Ну ладно… Надо сделать это быстро. Он и не заметит.
Подвигаюсь к краю и переворачиваюсь на бок, выскользнув из хватки. Уже собираюсь подняться с постели, как со спины на меня ложится тяжелая рука и притягивает в теплые крепкие объятия. Давид утыкается носом мне в затылок, его дыхание щекочет кожу на шее.
— Доброе утро, — хриплым голосом произносит он.
— Доброе, — отвечаю я, получая укол с порцией гормонов счастья. — Отпустишь меня?
— М-м-м… — отрицательно мычит он, обнимая еще крепче.
— Но мне очень нужно.
— Только возвращайся скорее.
— А ты всегда по утрам такой милый? — хихикаю я.
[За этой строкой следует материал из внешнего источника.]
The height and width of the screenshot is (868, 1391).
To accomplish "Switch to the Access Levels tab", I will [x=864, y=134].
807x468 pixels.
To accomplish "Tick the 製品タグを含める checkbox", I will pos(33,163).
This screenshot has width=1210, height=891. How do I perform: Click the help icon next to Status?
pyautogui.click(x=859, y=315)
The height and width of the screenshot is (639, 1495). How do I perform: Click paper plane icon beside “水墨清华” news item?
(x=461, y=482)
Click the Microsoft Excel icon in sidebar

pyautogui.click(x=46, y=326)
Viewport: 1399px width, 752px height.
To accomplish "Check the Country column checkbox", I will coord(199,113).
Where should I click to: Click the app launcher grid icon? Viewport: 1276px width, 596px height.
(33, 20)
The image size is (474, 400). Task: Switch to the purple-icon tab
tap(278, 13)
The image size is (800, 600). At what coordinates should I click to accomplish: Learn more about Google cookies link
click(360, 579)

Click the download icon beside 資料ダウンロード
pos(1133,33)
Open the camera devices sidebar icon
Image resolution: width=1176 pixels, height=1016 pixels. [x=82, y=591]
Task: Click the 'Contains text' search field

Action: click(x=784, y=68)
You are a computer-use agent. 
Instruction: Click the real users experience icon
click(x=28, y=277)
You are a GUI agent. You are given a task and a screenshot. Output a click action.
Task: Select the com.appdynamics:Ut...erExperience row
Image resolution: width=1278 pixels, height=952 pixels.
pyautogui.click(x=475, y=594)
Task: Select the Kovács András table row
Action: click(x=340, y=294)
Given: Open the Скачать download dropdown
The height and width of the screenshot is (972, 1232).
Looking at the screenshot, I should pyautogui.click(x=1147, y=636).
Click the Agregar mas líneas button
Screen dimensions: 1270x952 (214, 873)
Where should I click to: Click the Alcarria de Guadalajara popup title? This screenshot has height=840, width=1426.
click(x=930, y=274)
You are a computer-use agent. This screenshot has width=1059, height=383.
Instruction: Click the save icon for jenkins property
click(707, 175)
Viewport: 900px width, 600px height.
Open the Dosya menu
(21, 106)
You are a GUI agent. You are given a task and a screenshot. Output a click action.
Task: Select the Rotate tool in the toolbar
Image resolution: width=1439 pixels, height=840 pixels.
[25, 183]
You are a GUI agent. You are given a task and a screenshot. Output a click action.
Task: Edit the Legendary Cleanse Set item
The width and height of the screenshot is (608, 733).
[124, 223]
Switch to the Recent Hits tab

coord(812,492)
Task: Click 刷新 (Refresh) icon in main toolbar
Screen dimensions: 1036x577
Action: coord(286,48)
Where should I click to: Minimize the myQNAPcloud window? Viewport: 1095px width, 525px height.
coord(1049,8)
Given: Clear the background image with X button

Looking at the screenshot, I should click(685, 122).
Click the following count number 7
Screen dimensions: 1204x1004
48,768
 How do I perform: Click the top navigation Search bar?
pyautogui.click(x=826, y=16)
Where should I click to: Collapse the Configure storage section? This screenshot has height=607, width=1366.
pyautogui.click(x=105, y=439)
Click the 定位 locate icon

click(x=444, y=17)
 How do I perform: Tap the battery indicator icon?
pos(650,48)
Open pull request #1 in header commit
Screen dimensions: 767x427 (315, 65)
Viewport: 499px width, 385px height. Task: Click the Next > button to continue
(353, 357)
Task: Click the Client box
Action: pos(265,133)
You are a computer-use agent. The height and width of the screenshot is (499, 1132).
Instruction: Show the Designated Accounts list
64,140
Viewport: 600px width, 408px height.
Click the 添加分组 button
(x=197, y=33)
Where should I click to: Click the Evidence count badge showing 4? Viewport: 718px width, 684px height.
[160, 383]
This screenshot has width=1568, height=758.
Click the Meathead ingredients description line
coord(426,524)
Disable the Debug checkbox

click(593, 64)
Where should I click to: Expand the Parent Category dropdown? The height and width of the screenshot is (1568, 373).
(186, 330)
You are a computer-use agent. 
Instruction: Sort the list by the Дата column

— Только пока окончательно не проснусь, — по-доброму отвечает Давид и целует меня в плечо, прежде чем отпустить.
Поднимаюсь с кровати и качаю головой, улыбаясь. Здорово видеть человека разным. И эта сторона Давида, мягкая, где-то даже похожая на мальчишку, вызывает во мне сильнейший прилив нежности. Что это вообще такое?
Делаю пару шагов вперед, ощущая себя легкой и невесомой, но громкий стук в дверь буквально швыряет меня об пол, потому что я слышу взволнованный голос сестры:
— Рори! Рори, открывай!
— Черт, — тихо ругаюсь я, в панике оглядываясь. — Давид… Давид, — зову его шепотом, напрягая связки.
— Аврора! Я знаю, что ты там! Просыпайся! — не унимается Элла.
Бегу к постели и бесцеремонно трясу за плечи успевшего снова заснуть Давида. Он открывает глаза и пытается вновь обнять меня, но я не даюсь.
— Тебе нужно спрятаться, — настойчиво шепчу я. — Слышишь? Срочно!
— Что? — сонно спрашивает он. — Ты серьезно?
— Да. Пожалуйста…
— Ро-о-о-ори-и-и-и!
— Она не должна тебя увидеть. Я потом все объясню.
Давид отрывает плечи от матраса и встряхивает головой, хмуря брови. Сон медленно сползает с его лица.
— И куда мне? В шкаф?
— М-м-м… — оглядываю номер и тычу пальцем в направлении ванной комнаты. — Туда! Давай!
Элла вновь стучит в дверь.
Да что случилось-то такого? Мне это не нравится.
Давид встает на ноги и шагает в заданном направлении. Накидываю на плечи халат и толкаю Давида в спину, чтобы придать ускорения.
— Иду-у-у… — отвечаю сестре и закрываю дверь перед носом Давида, успев поймать его недовольный взгляд.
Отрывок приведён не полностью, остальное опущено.